*EXERCISE BRIEF*: Each line in the material below, starting at the one with "950x445 pixels." and ending at the one with "Oct 19:00' time", is to be reproduced exactly; no picture is to be copied.

*THE INPUT*:
********************
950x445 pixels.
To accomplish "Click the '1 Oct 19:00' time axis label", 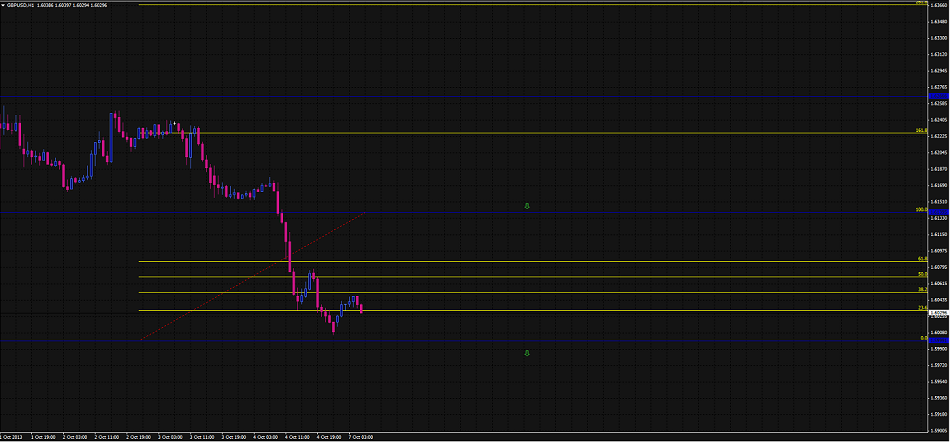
********************
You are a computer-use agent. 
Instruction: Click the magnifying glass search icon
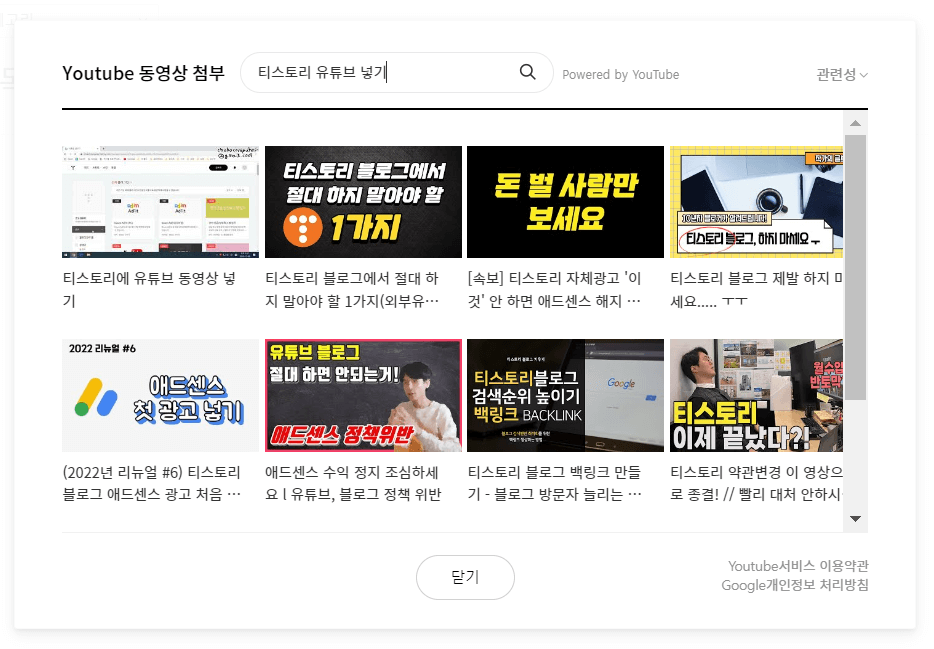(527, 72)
********************
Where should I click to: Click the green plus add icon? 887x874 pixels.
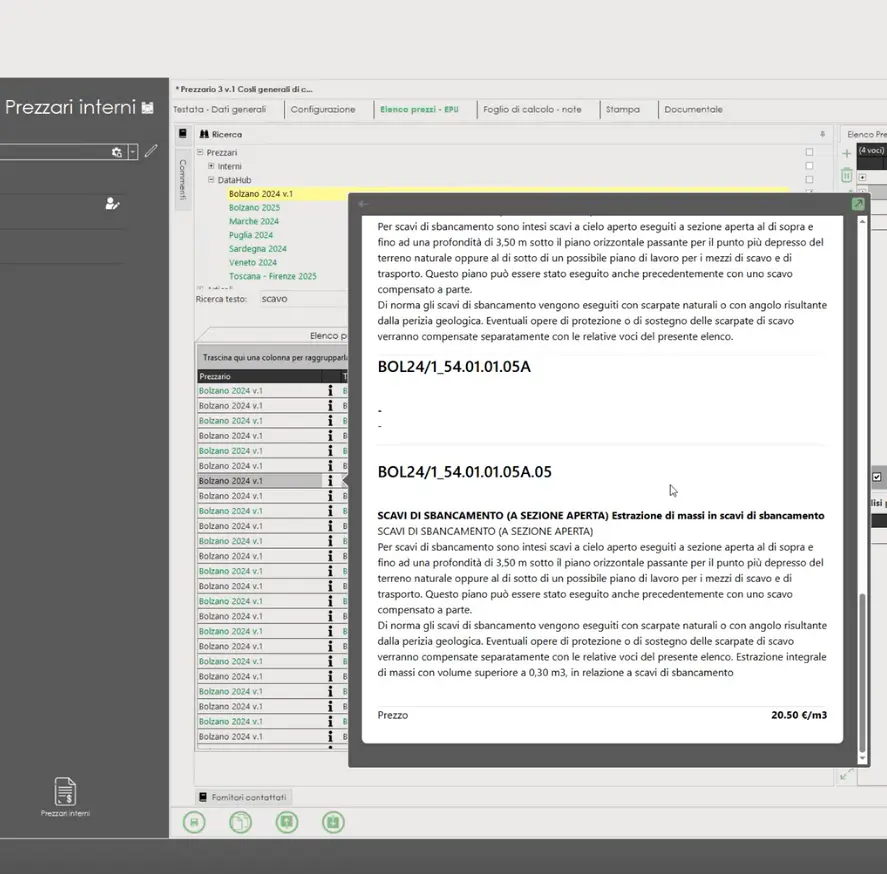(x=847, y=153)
********************
*TASK SOLUTION*:
950x445 pixels.
To accomplish "Click the '1 Oct 19:00' time axis label", 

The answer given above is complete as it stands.